Davalı vekilinin istinaf itirazı incelendiğinde; yukarıda açıklandığı üzere davalı Ankara 25. Asliye Ceza Mahkemesinde dava konusu olaylar nedeniyle hizmet nedeniyle güveni kötüye kullanma suçundan yargılanmış, gelinen aşamada yapılan yargılama sonunda verilen kararın Ankara BAM 11. Ceza Dairesinin… Karar sayılı kararıyla ilk derece mahkemesi kararının kaldırılmasına, davalı sanığın mahkumiyetine hükmedilmiştir. Anılan karara karşı davalı sanık tarafından da temyiz kanun yoluna başvurulduğundan karar henüz kesinleşmemiştir.
6098 sayılı TBK’nun 74. maddesi uyarınca ceza mahkemesince tespit edilecek maddi olgularla hukuk hakimi de bağlıdır. Dava konusu olaya ilişkin olarak davalı hakkında açılan ceza davasında verilen kararın kesinleşmesinin beklenilmesi ve sonucuna göre karar verilmesi gerekir (Emsal Yargıtay 11. Hukuk Dairesinin 24/11/2015 tarih… Karar sayılı ilamı).
Bu durumda mahkemece yapılması gereken iş, anılan ceza dava dosyasının kesinleşmesinin bekletici mesele yapılarak sonucuna uygun bir karar verilmesinden ibarettir.

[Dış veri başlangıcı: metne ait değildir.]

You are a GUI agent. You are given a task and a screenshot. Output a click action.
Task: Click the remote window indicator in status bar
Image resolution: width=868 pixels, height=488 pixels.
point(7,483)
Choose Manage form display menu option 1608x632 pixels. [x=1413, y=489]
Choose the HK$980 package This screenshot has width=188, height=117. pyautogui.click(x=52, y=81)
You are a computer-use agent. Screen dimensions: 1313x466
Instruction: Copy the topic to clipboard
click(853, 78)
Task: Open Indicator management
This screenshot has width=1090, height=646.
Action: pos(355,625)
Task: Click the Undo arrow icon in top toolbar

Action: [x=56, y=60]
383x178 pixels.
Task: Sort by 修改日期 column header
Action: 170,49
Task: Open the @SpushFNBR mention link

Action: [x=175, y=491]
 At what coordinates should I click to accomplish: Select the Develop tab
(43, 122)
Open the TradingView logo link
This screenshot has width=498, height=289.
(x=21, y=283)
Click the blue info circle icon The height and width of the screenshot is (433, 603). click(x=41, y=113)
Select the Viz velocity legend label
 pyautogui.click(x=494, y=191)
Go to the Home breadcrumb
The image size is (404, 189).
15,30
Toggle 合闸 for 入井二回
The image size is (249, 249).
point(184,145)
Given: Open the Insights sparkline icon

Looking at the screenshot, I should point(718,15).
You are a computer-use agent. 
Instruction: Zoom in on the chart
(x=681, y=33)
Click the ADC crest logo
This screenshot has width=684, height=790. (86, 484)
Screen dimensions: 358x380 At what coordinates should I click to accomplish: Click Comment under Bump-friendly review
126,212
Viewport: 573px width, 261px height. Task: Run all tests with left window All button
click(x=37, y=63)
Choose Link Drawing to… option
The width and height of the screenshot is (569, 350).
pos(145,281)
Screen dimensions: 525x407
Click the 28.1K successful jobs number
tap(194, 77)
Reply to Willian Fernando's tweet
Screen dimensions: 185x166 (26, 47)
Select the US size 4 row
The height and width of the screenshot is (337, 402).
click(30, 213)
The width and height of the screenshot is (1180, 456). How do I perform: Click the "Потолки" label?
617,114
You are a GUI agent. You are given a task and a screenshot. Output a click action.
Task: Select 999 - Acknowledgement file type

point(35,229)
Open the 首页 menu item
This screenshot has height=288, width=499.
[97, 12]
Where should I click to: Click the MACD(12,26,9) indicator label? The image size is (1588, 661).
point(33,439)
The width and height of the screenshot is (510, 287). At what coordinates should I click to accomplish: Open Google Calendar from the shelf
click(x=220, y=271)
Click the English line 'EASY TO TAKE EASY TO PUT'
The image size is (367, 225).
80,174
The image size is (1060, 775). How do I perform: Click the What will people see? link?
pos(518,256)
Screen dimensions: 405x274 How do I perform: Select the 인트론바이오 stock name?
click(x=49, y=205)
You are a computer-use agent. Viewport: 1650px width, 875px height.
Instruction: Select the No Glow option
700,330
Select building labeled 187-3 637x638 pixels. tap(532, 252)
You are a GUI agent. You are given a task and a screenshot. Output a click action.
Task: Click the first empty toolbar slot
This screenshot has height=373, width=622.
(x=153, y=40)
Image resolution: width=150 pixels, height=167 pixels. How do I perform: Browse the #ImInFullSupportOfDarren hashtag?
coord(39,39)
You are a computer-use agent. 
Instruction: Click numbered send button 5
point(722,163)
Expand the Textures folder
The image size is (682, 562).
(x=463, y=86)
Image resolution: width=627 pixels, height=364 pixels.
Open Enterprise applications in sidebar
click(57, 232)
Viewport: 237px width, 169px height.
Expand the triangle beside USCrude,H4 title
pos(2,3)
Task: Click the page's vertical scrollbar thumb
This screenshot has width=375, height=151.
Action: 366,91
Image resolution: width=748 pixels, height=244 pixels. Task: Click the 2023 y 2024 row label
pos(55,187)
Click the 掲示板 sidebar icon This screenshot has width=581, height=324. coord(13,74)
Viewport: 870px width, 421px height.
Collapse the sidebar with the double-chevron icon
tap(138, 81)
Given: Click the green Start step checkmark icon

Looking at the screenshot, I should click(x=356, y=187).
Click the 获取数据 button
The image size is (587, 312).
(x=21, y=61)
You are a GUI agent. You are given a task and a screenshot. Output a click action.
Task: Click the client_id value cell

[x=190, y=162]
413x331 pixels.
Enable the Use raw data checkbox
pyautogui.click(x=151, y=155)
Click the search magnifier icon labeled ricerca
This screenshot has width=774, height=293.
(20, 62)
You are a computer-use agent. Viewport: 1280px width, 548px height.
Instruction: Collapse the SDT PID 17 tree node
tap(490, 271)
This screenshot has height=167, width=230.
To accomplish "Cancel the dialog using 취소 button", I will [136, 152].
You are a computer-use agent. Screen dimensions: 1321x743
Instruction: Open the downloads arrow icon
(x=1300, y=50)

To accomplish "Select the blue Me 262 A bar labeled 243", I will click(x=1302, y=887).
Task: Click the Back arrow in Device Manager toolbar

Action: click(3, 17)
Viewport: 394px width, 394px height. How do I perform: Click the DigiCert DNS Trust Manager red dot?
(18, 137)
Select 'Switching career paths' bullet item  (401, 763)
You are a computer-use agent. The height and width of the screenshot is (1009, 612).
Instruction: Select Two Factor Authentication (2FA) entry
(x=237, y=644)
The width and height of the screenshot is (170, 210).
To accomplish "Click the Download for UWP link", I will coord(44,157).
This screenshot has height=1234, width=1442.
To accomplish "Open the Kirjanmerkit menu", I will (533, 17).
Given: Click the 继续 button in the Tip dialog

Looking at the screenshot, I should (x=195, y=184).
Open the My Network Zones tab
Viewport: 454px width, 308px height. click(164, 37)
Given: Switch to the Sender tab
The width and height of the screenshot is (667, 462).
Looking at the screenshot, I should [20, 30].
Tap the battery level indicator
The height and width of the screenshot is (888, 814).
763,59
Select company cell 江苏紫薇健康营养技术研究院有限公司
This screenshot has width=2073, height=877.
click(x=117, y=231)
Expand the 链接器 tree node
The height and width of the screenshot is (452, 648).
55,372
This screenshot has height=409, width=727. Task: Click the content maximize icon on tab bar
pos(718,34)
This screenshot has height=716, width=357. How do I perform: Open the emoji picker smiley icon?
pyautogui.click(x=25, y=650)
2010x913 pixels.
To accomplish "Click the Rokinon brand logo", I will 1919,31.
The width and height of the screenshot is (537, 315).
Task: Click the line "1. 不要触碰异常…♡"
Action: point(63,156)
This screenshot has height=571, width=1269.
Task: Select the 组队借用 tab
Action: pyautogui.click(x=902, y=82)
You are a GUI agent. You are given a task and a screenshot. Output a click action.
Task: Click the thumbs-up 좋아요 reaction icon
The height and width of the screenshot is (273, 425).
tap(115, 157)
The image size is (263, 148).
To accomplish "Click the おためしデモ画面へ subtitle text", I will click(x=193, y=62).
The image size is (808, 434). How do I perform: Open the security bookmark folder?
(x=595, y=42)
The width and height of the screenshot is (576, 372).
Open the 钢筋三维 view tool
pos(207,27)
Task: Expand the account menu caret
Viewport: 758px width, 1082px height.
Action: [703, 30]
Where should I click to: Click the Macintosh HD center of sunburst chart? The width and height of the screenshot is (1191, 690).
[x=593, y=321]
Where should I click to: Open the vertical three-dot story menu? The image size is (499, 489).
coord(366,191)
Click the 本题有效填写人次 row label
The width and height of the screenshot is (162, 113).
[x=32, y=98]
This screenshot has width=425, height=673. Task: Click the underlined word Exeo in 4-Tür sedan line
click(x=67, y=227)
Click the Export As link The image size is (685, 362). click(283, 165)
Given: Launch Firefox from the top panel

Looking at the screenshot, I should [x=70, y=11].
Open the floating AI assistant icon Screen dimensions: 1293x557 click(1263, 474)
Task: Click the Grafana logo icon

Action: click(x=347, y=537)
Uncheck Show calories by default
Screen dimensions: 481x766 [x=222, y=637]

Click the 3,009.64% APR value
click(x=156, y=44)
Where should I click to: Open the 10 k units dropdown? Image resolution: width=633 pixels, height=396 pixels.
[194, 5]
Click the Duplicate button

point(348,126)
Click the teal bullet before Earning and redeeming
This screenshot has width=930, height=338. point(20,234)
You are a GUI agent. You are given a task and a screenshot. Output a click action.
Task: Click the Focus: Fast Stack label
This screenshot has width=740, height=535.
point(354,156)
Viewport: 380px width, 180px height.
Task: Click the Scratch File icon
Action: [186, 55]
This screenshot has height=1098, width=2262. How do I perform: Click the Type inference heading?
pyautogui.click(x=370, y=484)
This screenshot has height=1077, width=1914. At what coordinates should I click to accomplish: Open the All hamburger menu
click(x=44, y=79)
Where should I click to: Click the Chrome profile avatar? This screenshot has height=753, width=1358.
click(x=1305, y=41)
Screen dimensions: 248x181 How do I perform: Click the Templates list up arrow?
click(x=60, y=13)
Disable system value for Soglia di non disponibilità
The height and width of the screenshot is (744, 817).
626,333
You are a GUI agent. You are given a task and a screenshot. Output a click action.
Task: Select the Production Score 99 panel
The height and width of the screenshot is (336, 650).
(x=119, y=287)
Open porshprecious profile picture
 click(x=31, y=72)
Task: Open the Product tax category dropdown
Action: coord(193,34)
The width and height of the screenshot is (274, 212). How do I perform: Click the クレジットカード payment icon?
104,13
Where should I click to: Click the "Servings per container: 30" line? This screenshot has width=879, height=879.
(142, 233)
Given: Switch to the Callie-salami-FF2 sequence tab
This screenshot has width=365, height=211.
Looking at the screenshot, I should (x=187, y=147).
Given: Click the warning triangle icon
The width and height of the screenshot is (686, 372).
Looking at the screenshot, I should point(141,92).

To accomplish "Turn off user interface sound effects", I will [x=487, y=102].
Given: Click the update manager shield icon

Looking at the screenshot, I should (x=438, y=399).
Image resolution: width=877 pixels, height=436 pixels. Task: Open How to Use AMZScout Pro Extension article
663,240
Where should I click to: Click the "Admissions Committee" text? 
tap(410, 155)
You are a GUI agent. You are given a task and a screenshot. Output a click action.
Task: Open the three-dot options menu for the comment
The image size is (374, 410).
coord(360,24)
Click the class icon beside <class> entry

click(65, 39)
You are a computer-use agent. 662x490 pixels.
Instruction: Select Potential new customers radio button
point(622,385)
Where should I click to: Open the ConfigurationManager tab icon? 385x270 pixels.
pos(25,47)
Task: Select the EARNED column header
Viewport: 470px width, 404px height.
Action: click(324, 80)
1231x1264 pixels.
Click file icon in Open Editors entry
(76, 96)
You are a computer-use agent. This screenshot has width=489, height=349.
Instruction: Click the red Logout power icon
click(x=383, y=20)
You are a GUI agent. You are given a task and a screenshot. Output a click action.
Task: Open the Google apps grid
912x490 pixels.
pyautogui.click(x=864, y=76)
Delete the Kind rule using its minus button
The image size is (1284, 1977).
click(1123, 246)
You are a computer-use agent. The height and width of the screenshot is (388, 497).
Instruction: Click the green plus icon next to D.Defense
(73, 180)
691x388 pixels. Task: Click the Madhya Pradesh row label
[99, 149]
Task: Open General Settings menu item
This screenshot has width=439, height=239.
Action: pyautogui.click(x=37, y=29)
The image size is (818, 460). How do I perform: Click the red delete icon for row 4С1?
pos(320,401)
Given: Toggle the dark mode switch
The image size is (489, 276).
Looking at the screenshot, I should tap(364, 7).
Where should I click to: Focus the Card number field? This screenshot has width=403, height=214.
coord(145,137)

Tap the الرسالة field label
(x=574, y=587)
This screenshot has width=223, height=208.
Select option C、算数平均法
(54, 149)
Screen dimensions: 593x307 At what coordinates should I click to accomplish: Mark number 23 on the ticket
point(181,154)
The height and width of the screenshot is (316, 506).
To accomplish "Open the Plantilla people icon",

Tüm bu nedenlerle ilk derece mahkemesinin davanın kabulü yönündeki kararında isabet görülmediğinden davalı vekilinin istinaf itirazının kısmen kabulüne, ilk derece mahkemesi kararının kaldırılmasına, davalı vekilinin sair istinaf itirazlarının şimdilik incelenmesine yer olmadığına karar vermek gerekmiş ve takdiren aşağıdaki şekilde hüküm kurulmuştur.
HÜKÜM: Yukarıda Açıklanan Nedenlerle;
1-Davalı vekilinin istinaf başvurusunun 6100 Sayılı HMK’nın 353/(1)-a.6 maddesi gereğince KISMEN KABULÜNE,
2-Ankara 7. Asliye Ticaret Mahkemesi’nin 19/06/2019 tarih ve…. Karar sayılı kararının KALDIRILMASINA, davalı vekilinin sair istinaf itirazlarının şimdilik incelenmesine yer olmadığına,
3-Davanın yeniden görülmesi için dosyanın karar veren ilk derece mahkemesine gönderilmesine,
4-Davalı tarafından yatırılan 342,00 TL istinaf karar harcının talep halinde davalıya iadesine,
5-Davalı tarafından yapılan istinaf yargılama giderlerinin ilk derece mahkemesince yeniden verilecek kararda dikkate alınmasına,
6-İstinaf aşamasında duruşma yapılmadığından davalı yararına vekalet ücreti takdirine yer olmadığına,
Dosya üzerinde yapılan inceleme sonucunda HMK’nın 353/(1)-a.6 ve 362/(1)-g. maddeleri uyarıca kesin olmak üzere oy birliği ile karar verildi. 03/06/2021

Bu belge 5070 sayılı Elektronik İmza Kanunu hükümlerine göre UYAP sistemi üzerinden elektronik imza ile imzalanmıştır.